La science ne peut se tenir à l’écart d’une politique linguistique qui aide également à développer les services de traduction.

Il existe un guide des bonnes pratiques à l’usage des experts de la Commission d’enrichissement de la langue française [5]. Il définit les domaines de compétences des groupes d’experts qui doivent assurer la veille, à partir de leurs propres réseaux, auxquels s’ajoutent les boîtes à idées de France Terme, les demandes venant des administrations, etc.

Il faut consulter en permanence des partenaires, des organismes de normalisation, et organiser la concertation entre les différents groupes d’experts. Par exemple, des mots comme « biomasse ou éolien » intéressent à la fois l’environnement et l’énergie. Il y a un travail à organiser entre deux réunions et des règles à suivre pour élaborer une bonne fiche terminologique.

En voici une (Journal Officiel du 18 mai 2018, texte 140) :

  • Immission, n.f ;
  •  Domaines : Environnement.
  •  Définition : Incorporation et accumulation d’une substance, notamment d’un polluant, dans un milieu récepteur.
  •  Note :
  • 1.  Les résultats de l’immission peuvent être analysés en termes de concentration de substances dans les milieux récepteurs.
  • 2.  L’atmosphère, l’eau, les sols et les organismes vivants sont des exemples de milieux récepteurs.
 Équivalent étranger : Immission (ALL), immission.

La figure 1 illustre le dispositif d’enrichissement de la langue française [4].

La pratique montre que cette organisation est efficace et contribue à « enrichir », notamment les individus qui s’en occupent. Elle favorise les visions multidisciplinaires des choses et des idées, implique écoute, réflexion et beaucoup de lectures.

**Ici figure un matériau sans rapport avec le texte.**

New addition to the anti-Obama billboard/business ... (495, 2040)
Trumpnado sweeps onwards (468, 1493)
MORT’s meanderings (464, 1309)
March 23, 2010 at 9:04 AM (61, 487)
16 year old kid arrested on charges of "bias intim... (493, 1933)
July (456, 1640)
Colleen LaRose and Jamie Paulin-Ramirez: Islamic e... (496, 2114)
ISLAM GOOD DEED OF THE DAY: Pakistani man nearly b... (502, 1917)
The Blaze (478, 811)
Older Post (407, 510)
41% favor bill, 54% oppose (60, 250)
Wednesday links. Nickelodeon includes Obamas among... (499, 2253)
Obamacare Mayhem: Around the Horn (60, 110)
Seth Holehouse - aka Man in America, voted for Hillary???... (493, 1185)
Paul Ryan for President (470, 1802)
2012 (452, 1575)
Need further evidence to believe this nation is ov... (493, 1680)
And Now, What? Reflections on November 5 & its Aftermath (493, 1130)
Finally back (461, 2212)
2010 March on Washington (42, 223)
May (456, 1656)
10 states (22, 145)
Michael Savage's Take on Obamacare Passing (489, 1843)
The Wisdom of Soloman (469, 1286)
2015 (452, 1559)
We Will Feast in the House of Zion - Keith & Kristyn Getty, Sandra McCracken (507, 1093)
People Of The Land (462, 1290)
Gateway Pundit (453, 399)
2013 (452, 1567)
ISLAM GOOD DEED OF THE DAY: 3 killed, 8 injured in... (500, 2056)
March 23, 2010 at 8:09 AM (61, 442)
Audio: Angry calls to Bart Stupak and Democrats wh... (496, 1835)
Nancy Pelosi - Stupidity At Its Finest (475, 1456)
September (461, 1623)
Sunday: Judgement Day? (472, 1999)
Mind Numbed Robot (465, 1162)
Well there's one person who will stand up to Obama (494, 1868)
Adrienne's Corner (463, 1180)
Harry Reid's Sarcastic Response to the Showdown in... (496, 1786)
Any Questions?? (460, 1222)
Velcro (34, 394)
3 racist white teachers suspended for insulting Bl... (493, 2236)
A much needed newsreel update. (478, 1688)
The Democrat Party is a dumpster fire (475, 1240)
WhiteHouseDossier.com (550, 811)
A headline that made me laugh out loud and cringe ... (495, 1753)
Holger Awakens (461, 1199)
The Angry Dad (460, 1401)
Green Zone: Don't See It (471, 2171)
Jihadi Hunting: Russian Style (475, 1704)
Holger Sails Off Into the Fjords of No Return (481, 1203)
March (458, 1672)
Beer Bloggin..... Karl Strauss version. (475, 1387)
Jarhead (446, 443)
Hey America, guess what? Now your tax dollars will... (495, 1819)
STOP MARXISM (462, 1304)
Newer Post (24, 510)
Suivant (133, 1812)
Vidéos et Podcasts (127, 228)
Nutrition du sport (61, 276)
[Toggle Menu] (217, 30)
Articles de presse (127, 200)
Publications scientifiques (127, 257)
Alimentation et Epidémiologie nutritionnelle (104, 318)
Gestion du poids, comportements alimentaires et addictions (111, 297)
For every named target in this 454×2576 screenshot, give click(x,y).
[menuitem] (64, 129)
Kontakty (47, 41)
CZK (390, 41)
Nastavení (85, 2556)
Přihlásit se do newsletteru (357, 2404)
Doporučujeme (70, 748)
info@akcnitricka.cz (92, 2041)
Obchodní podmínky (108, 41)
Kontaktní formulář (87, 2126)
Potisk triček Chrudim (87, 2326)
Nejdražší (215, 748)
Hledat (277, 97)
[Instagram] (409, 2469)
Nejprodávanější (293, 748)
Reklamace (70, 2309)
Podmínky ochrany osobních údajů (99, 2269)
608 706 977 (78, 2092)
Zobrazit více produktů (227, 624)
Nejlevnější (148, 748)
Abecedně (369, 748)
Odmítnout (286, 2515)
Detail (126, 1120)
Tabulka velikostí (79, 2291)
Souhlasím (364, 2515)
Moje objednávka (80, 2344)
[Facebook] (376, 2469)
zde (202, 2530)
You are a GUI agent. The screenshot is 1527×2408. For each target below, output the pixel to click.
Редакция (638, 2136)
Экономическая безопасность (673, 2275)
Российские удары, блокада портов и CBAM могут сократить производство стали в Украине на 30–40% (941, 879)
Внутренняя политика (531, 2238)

La diffusion des travaux de cette commission est essentielle. Il est donc indispensable d’inviter le public et les scientifiques à participer à cette veille terminologique.

Je profite de cette note pour inciter les membres du comité de rédaction de notre revue à le faire, en regardant bien les termes utilisés dans leurs domaines de compétences. La lecture des articles d’ERS est un véritable gisement de ce point de vue : expologie, exposome, toxicologie environnementale, facteur de risque, impact sanitaire, toxicovigilance, éco-santé, etc.

Il y a des mots sur la planche !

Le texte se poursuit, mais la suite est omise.